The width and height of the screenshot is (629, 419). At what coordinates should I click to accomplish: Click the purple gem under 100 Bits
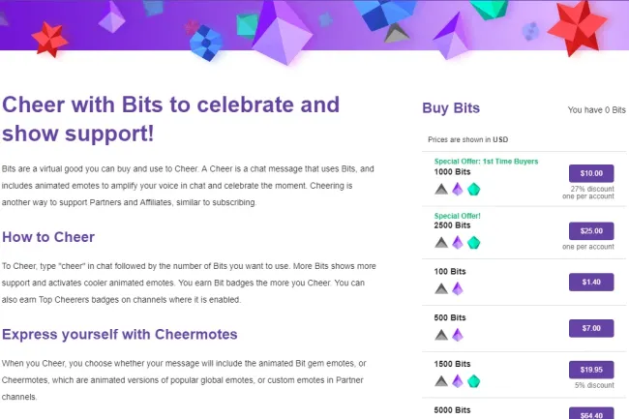pyautogui.click(x=457, y=288)
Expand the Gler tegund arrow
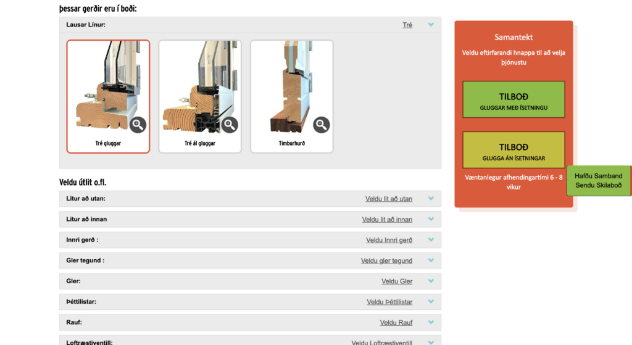The image size is (632, 345). coord(431,260)
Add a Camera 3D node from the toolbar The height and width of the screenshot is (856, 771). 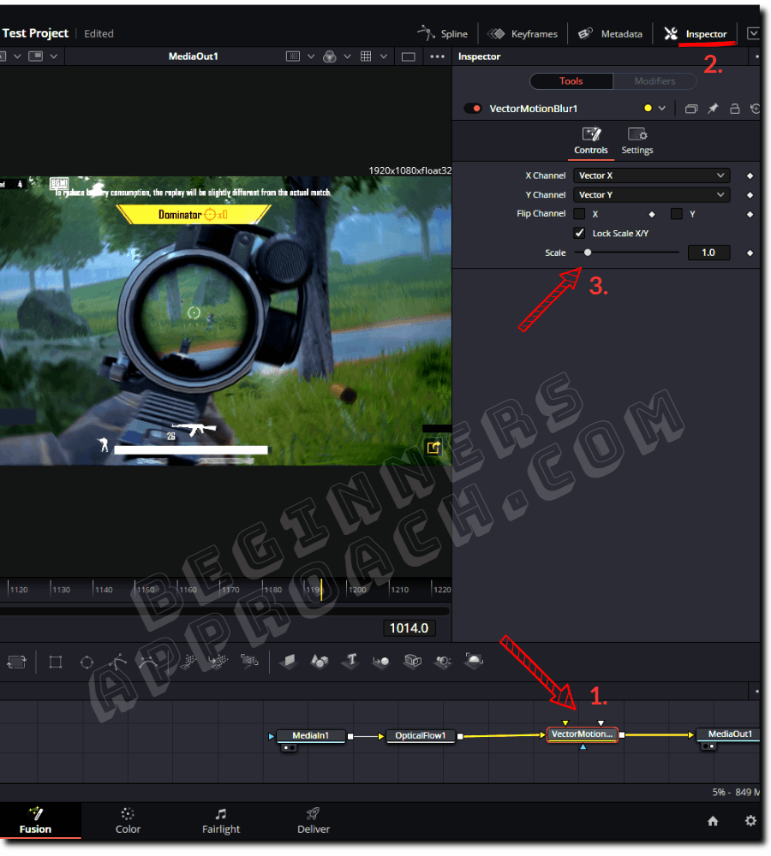(415, 661)
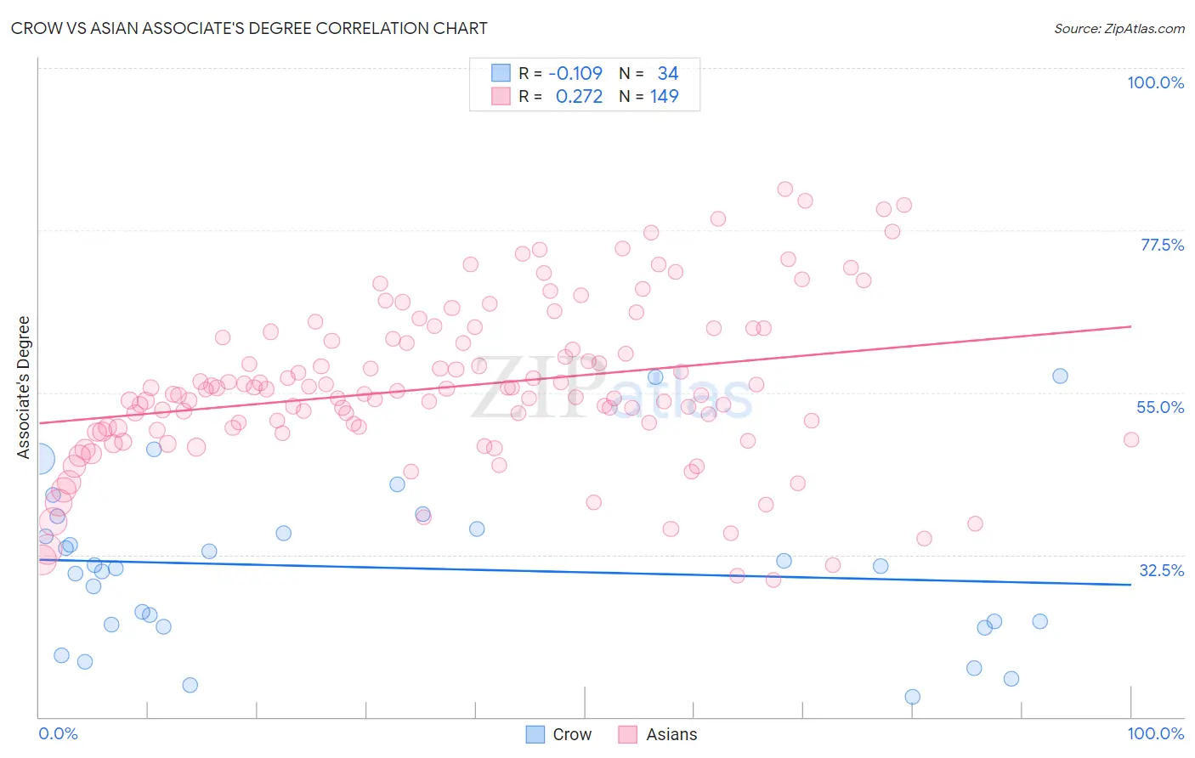
Task: Select the Asians legend label
Action: coord(671,734)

-- -- --

**Aim:**
Put the material from its first line through the line containing "The image size is (632, 345). coord(431,260)" into a Markdown table with the columns "No." and "Text", one row per line, skipping blank lines and leaving out the pictures.

**The reply:**
| No. | Text |
|---|---|
| 1 | The width and height of the screenshot is (629, 419). At what coordinates should I click to accomplish: Click the purple gem under 100 Bits |
| 2 | pyautogui.click(x=457, y=288) |
| 3 | Expand the Gler tegund arrow |
| 4 | The image size is (632, 345). coord(431,260) |